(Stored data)
>>>>>
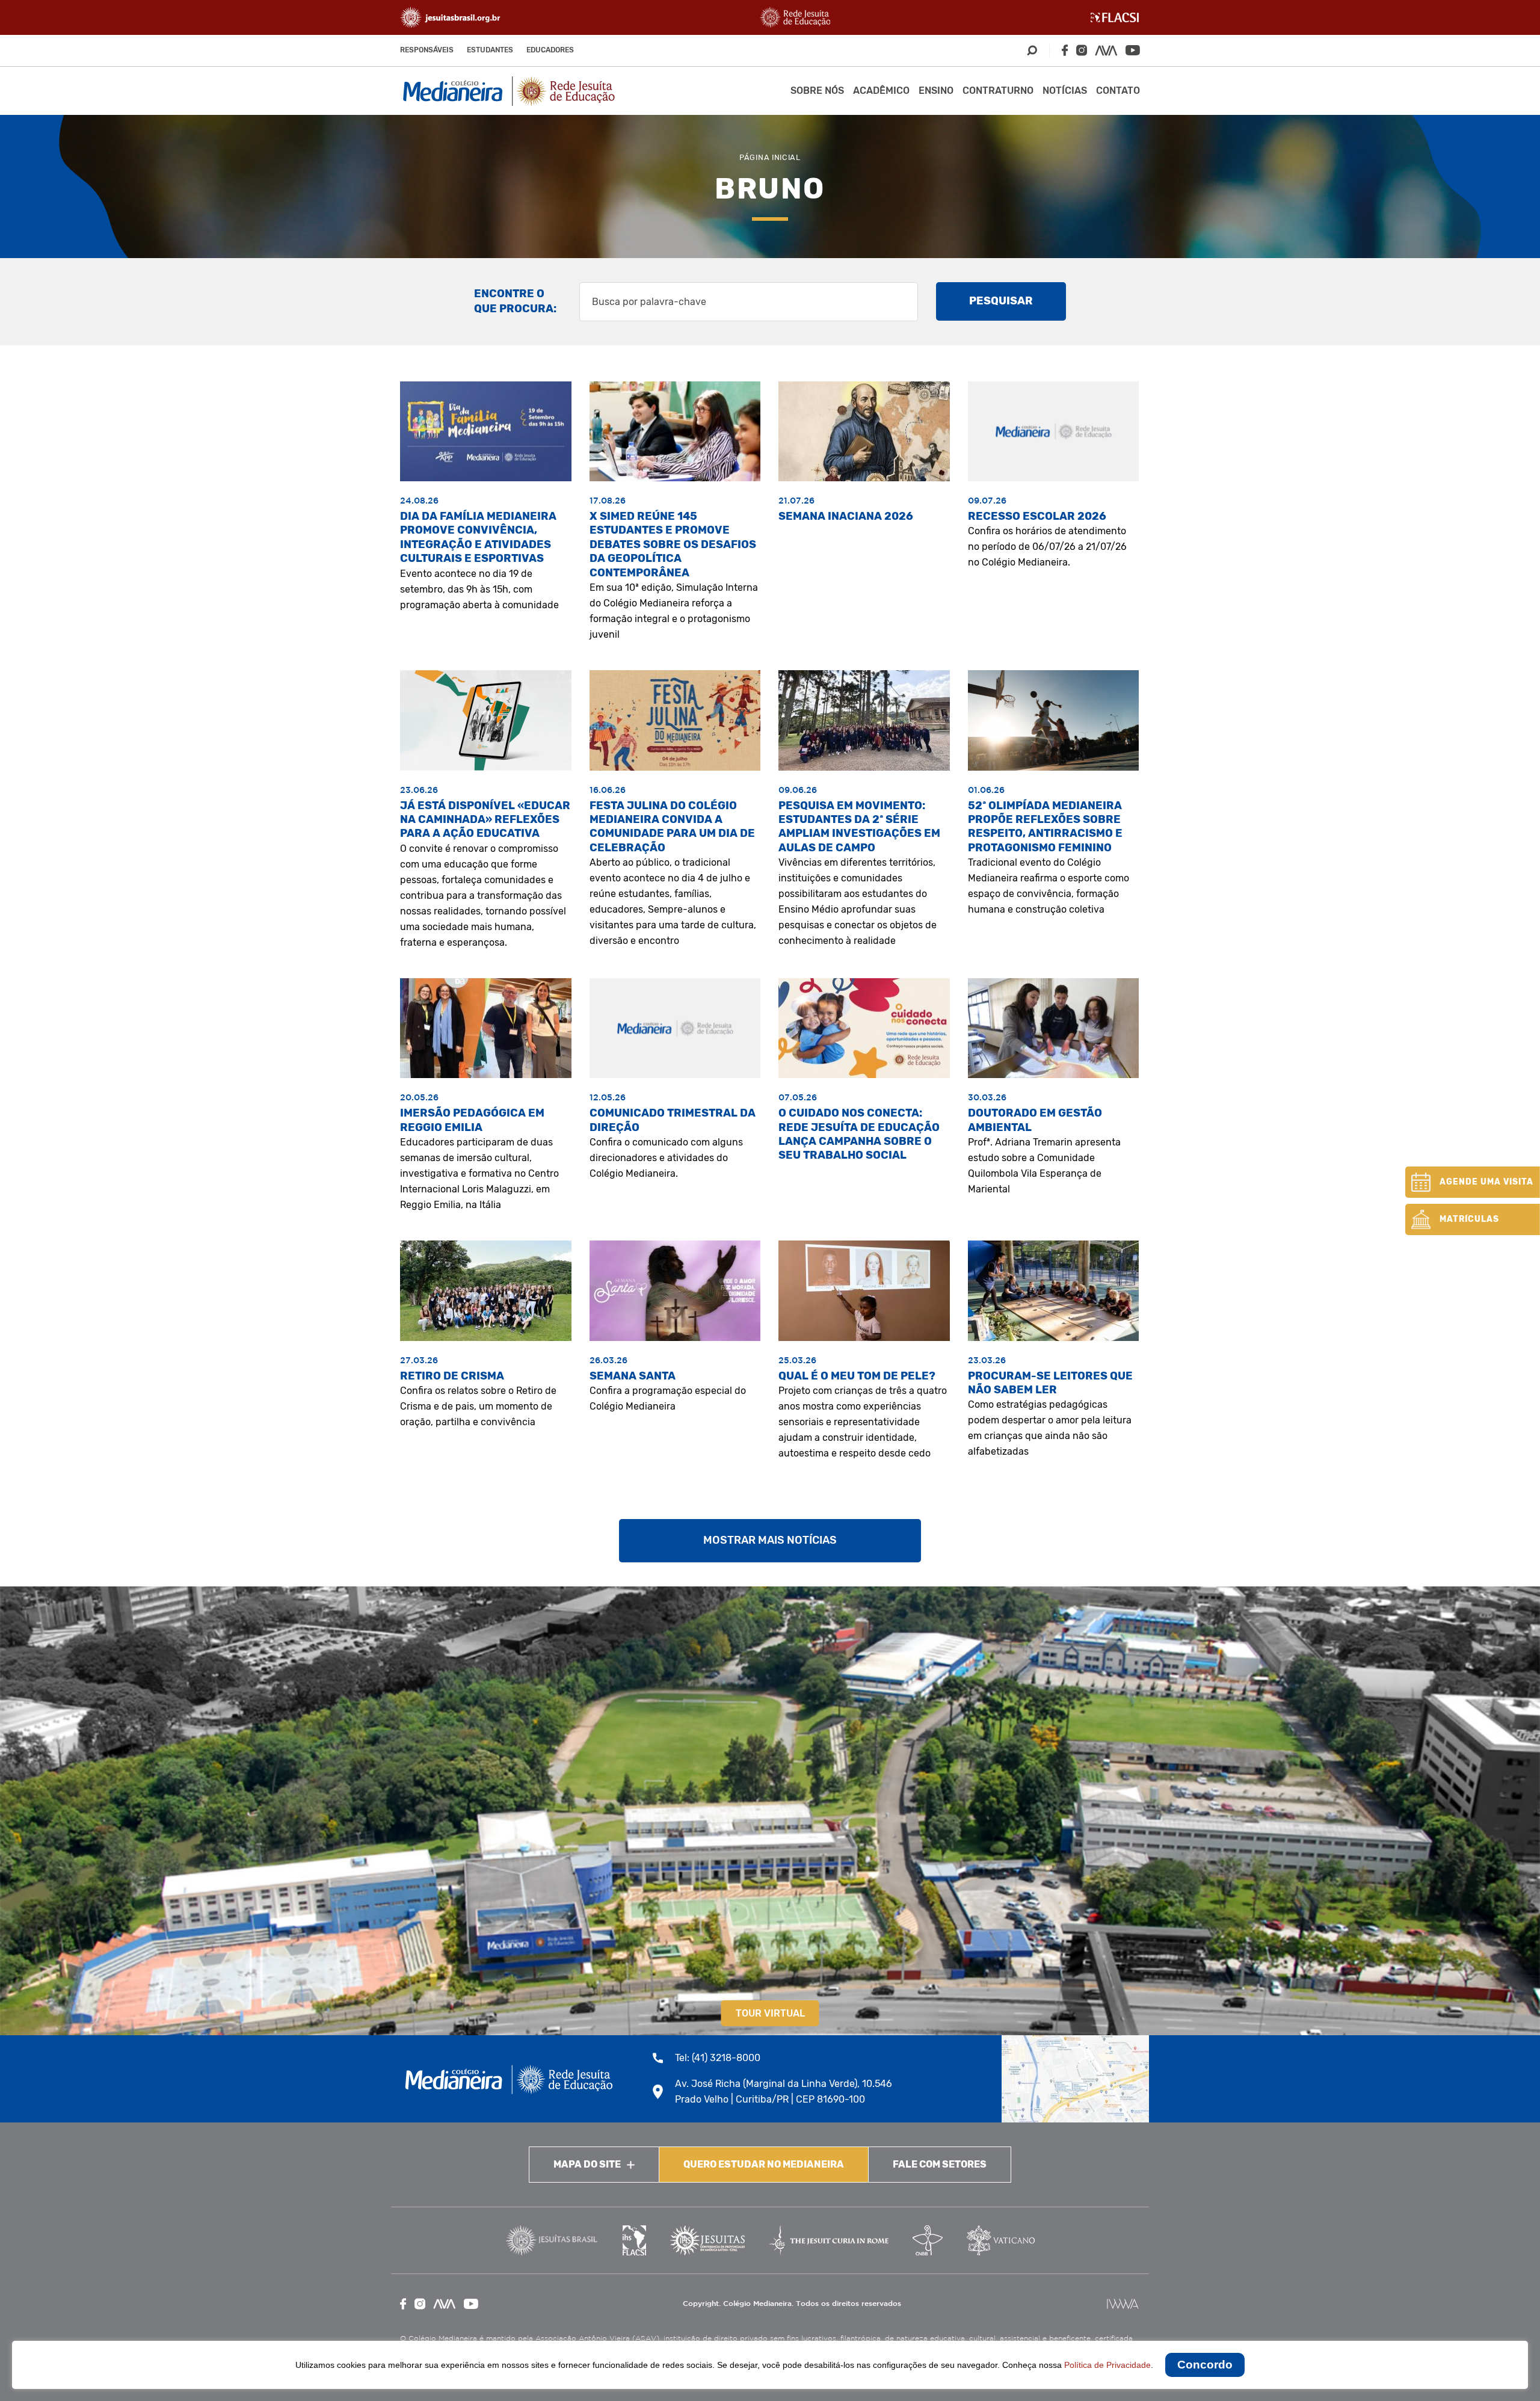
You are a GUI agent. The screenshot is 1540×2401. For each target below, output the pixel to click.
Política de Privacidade (1107, 2365)
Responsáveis (427, 50)
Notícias (1065, 90)
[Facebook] (1065, 50)
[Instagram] (1081, 50)
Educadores (550, 50)
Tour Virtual (770, 2013)
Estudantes (490, 50)
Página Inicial (770, 157)
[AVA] (1106, 50)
<<<<<
§ **GOAL OF THE EXERCISE**:
Copy the records above exactly, leaving out every picture.

§ **FINISHED EXERCISE**:
You are a GUI agent. The screenshot is 1540×2401. For each target below, output the pixel to click.
Política de Privacidade (1107, 2365)
Responsáveis (427, 50)
Notícias (1065, 90)
[Facebook] (1065, 50)
[Instagram] (1081, 50)
Educadores (550, 50)
Tour Virtual (770, 2013)
Estudantes (490, 50)
Página Inicial (770, 157)
[AVA] (1106, 50)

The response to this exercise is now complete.